Die im Werbe-Flyer angesprochene Idee des Miteinanders ist in den vergangenen Jahren sichtlich aufgegangen. Die afghanische Frauengruppe beackert seit einigen Jahren eine Parzelle. Gerade graben Nasiba Nazif und Diljan Noori den Boden um. Das ist schweißtreibend, weil der Boden in den vergangenen Wochen wenig Wasser bekommen hat. Regelmäßig treffen sich die Frauen im TaK. Eines Tages haben sie angefragt, ob sie sich am Garten beteiligen können. Seitdem pflanzen sie selbst an.
Auch die Frauengruppe des KAB (Katholische Arbeitnehmer-Bewegung) hat im vergangenen Jahr eine eigene Parzelle bewirtschaftet. Für diejenigen, die sich nicht mehr so gut bücken können, sind zwei kleine Hochbeete angelegt worden.

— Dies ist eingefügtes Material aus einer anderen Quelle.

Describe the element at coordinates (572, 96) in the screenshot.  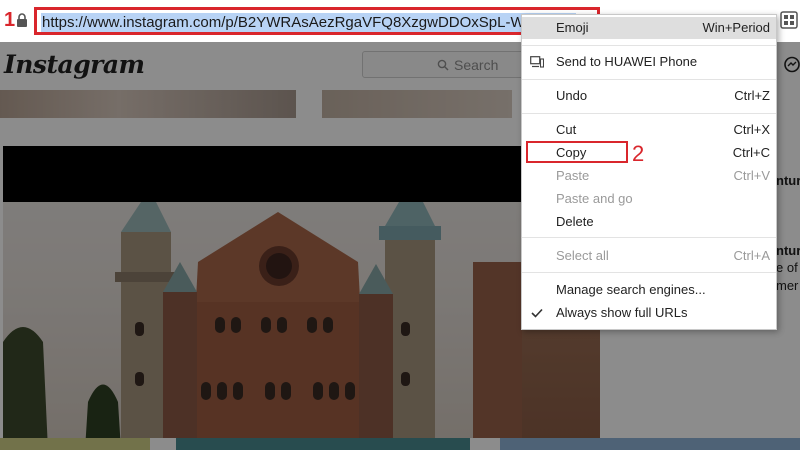
I see `menu-item-label: Undo` at that location.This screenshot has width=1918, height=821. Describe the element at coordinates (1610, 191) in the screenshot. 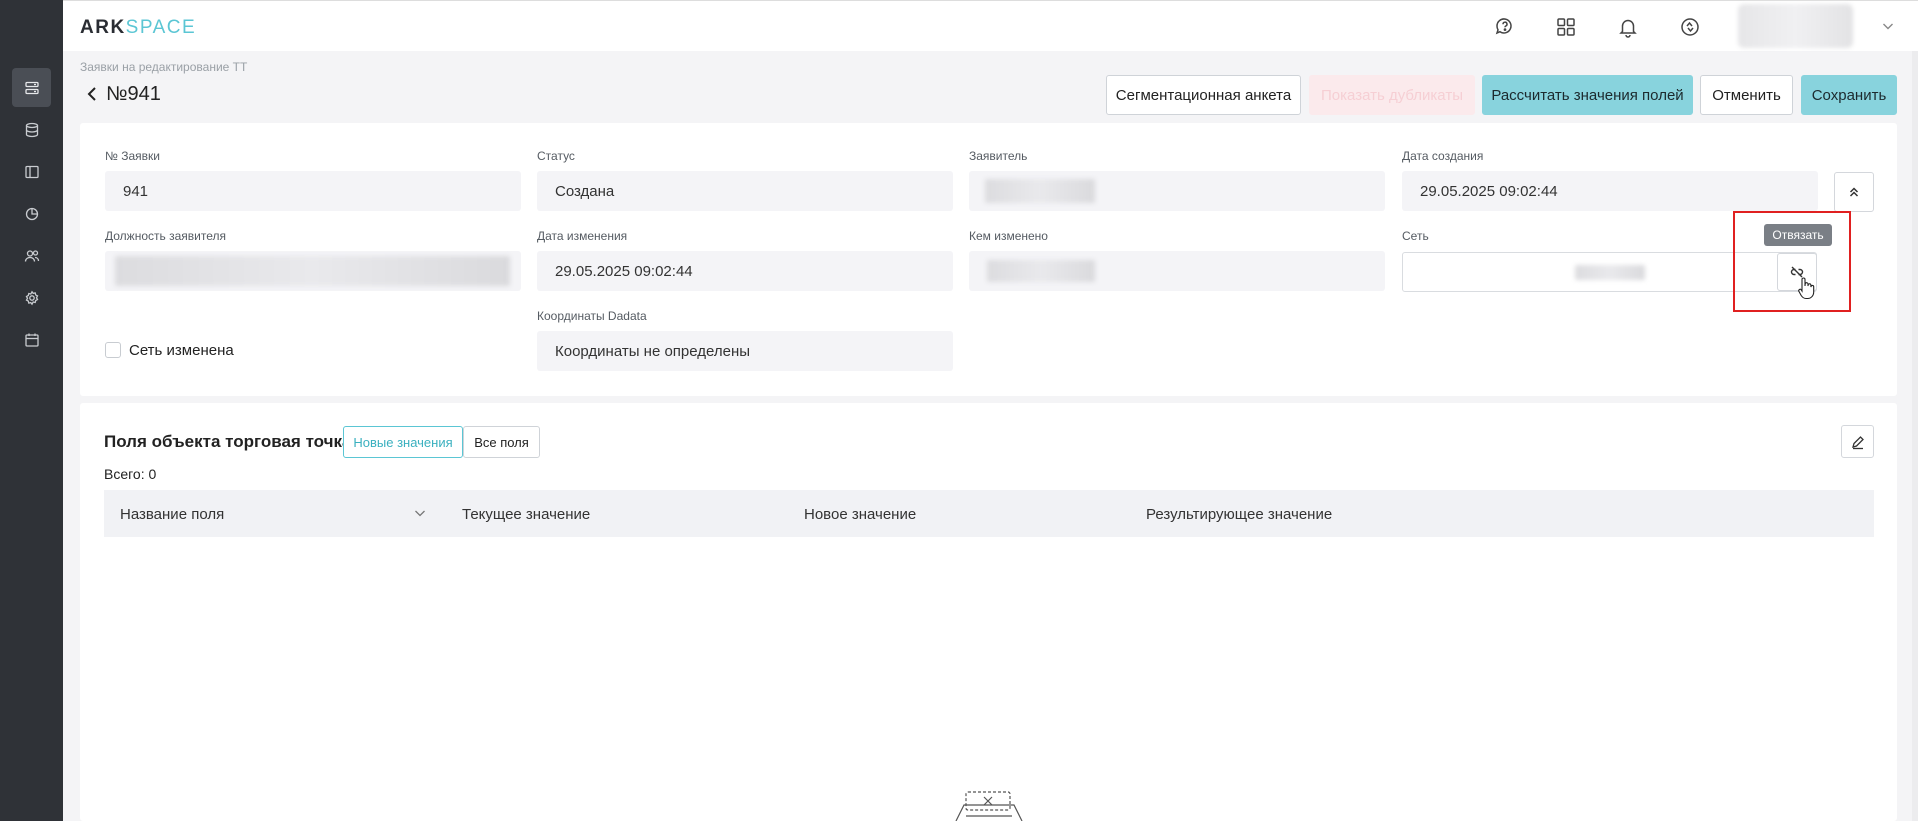

I see `created-date-field: 29.05.2025 09:02:44` at that location.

Dass dieses Stück Land weit mehr bedeutet als körperliche Bewegung mit frischem Gemüse und Obst zur Belohnung, zeigt die Episode, die Michael Heitzer erzählt. „Wir haben gearbeitet und das ganze Schilf rausgeholt“, erinnert er sich. „Die afghanische Frauengruppe war auch hier und hat gegrillt. Auf einmal haben sie uns einen Teller mit Essen gebacht. Das fand ich unheimlich toll.“
Dieser Geist des Miteinanders über kulturelle und soziale Grenzen hinweg, der im TaK so selbstverständlich ist, wird auch hier gelebt. Die Laube zum Beispiel hat das Team der Volksverein-Schreinerei gebaut. Den Boden hat die Auszubildende Jennifer Kamps konzipiert und verlegt. Hier sind die Gartengeräte, die Stühle und die Sitzkissen trocken und sicher untergebracht. Aus einer alten Küche wurde ein großes Regal mit Unterschränken gebaut. Ein Mini-Herd mit Ofen und zwei Kochplatten sowie Kaffeemaschine und Wasserkocher stehen bereit.
„Vergangenes Jahr haben wir zum ersten Mal unser Sommerfest hier gefeiert“, sagt Strelow und die anderen freuen sich sichtlich bei der Erinnerung daran. Die Pause ist zu Ende: Matthias ist gerade gekommen, schnappt sich einen Spaten und beginnt, ein Feld umzugraben. Mit der Hand zerreibt Sr. Barbara die groben Erdklumpen zu Bröseln. Diljan Noori wässert derweil die Nachbarparzelle und Henry schnappt sich den Rasenmäher. Es gibt noch viel zu tun.